_Travail demandé_
a) Dans l'entretien sur la lecture du Talmud, quel mot hébreu désigne les tribunaux que la première loi demande de mettre en place ?
b) Prolongez l'entretien sur la lecture du Talmud au-delà de sa dernière phrase.

Soyons clairs : les interprètes avaient déjà en tête ce qu’ils
voulaient faire dire au texte et, ensuite, ils sont allés chercher un
verset biblique qui pouvait étayer leur idée. Ce n’est pas du tout le
verset cité qui a imposé l’interprétation. Sinon le raisonnement par
analogie n’aurait aucun sens avec des mots comme « Dieu » ou « Éternel »
qui apparaissent des centaines de fois dans le texte ! Par conséquent,
il n’est pas déraisonnable de dire que les rabbins du Talmud ont déjà
tordu le verset. Dans ce cas, je me sens libre à mon tour de proposer
mon interprétation. J’ai donc moi aussi tordu les choses tout en
essayant de garder une démarche académique rigoureuse d’un point de vue
juif, notamment en repassant par une lecture assez précise des textes et
des mots en hébreu. L’objectif de cet exercice interprétatif est de
travailler ces textes non pas pour montrer qu’ils sont justes ou vrais,
mais simplement pour expliquer en quoi ils peuvent encore avoir quelque
chose à nous dire aujourd’hui.
TC : Prenons des exemples
concrets. La première loi stipule que soient mis en place des tribunaux
(dinim en hébreu). Est-ce à dire qu’elle demande simplement que la
justice soit rendue ?
Rabbin David Meyer : On
pourrait en effet se contenter de dire que l’on parle ici de justice.
Mais le mot utilisé se traduit plutôt par « tribunaux ». Or, les
tribunaux, ce n’est pas exactement la justice, c’est une institution
humaine, pratique. Ce qui est suggéré par la lecture du texte
talmudique, c’est donc d’abord la mise en place d’institutions qui
permettent d’instaurer un minimum d’ordre. On vise ainsi une société
décente plutôt qu’idéale. On se concentre sur l’aspect pratique.

_Extrait de données_
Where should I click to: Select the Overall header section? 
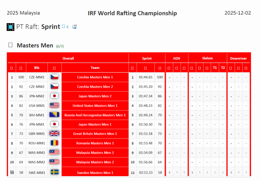[x=68, y=58]

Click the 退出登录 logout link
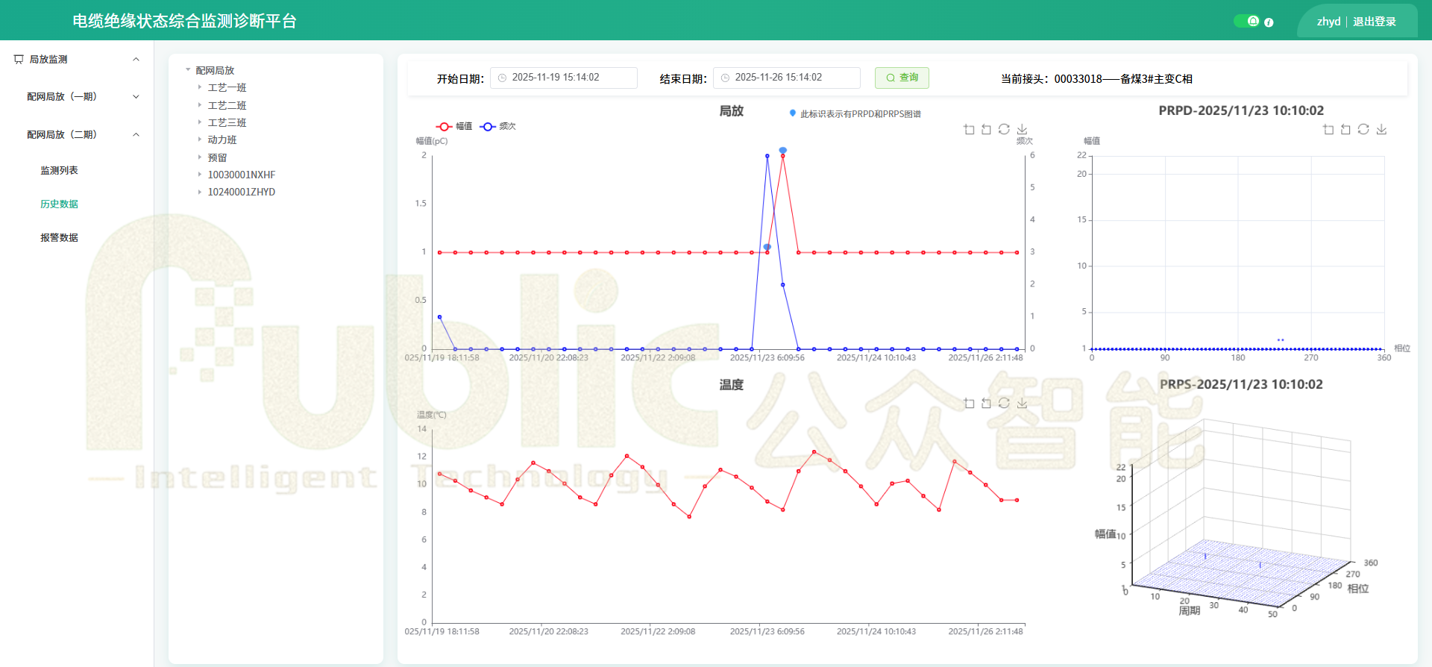[x=1374, y=22]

_Liste des réponses_
a) Dinim.

b)
Même chose pour la deuxième loi qui interdit le blasphème. Si l’on
étudie le mot hébreu utilisé pour définir cet interdit du blasphème, on
se trouve face à une racine (nakav) qui signifie « trouer ». Blasphémer,
c’est donc aussi « trouer », « mettre à nu » le nom, de Dieu en
l’occurrence. Une notion porteuse de violence et de certitude. C’est un
peu différent du sens premier que l’on attribue à la notion de
blasphème. De fil en aiguille, on en arrive à tirer des enseignements
dans un langage compréhensible et contemporain. Ainsi, la deuxième loi
pourrait avoir un sens plus large : il s’agirait de ne pas utiliser
négligemment le langage et de garder à l’esprit que les mots sont
chargés, non seulement porteurs de sens mais également capables de
violence. La sacralité du langage c’est peut-être avoir conscience de
cette vérité-là ?
TC : Qu’en est-il de la troisième loi sur l’idolâtrie ?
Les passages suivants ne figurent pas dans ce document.